Album Reviews
Luis Muñoz Presents: The Dead Man

West Coast “Cool” lives and breathes in the atmospheric music of Luis Muñoz, the Costa Rican composer and ceaselessly innovative percussion colourist who daubs his musical canvas with brushes, sticks and mallets. The Dead Man, inspired by the Uruguayan storyteller, Horacio Quiroga, is a series of dark tales and takes its title from a line in one of his stories: “…el hombre tendido que ya ha descansado.” Luis Muñoz is hardly one to stop there, but goes on to spin seven stories of his own, then proceeds to illustrate each one of them with a same sinister beauty of Keith Puccinelli’s cover art.

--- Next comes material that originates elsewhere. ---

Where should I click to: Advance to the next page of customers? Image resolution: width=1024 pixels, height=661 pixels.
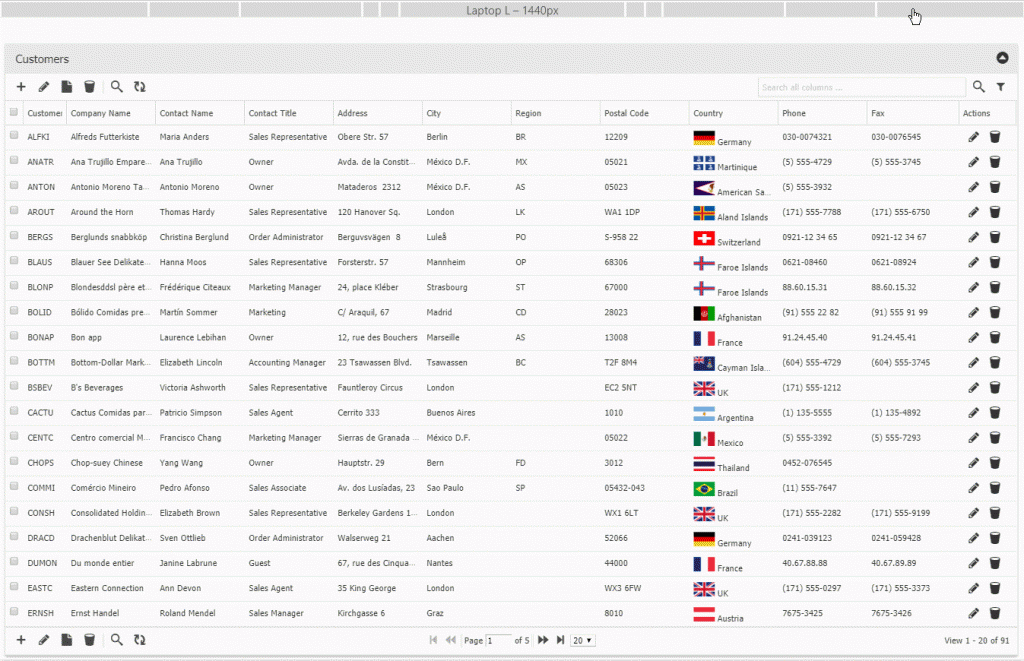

The Luis Muñoz Quartet then goes on to perform somewhat punctilious “readings” – a more appropriate term than to suggest they are “playing” versions – of this music. A chamber feeling is deftly conjured up, framing crepuscular, stormy, contrapuntal episodes, each one a perfect miniature that seems to have morphed into music from a vivid narrative. The broadly desolate landscape in which the music becomes song seems to capture a melancholic existentialism which Luis Muñoz rightly believes is a sign of the times. The perspective from a seemingly later-day-Haight-Ashbury-West Coast, the music delves into highly suggestive Latin American rhythms, without even being overtly Latin-Jazz.
Like a whispered conversation between intimates, where nothing much is said, yet everything that matters is understood, the music of Luis Muñoz undulates its way into a kind of evening glimmer, that eventually fades into the heat of an endless night in Latin America. Fires crackle and around them tales of mythic glory and unrelenting tragedy are told. The narratives are clever. “Seveneves”, far from being an anagram might actually be a not-so-loosely-suggestive version of our ancestral mothers; Ursula, Xenia, Helena, Velda, Tara, Katherine and Jasmine, the Seven Daughters of Eve that leads to the question of relationships, by its masterful contrapuntal exchanges between the musicians.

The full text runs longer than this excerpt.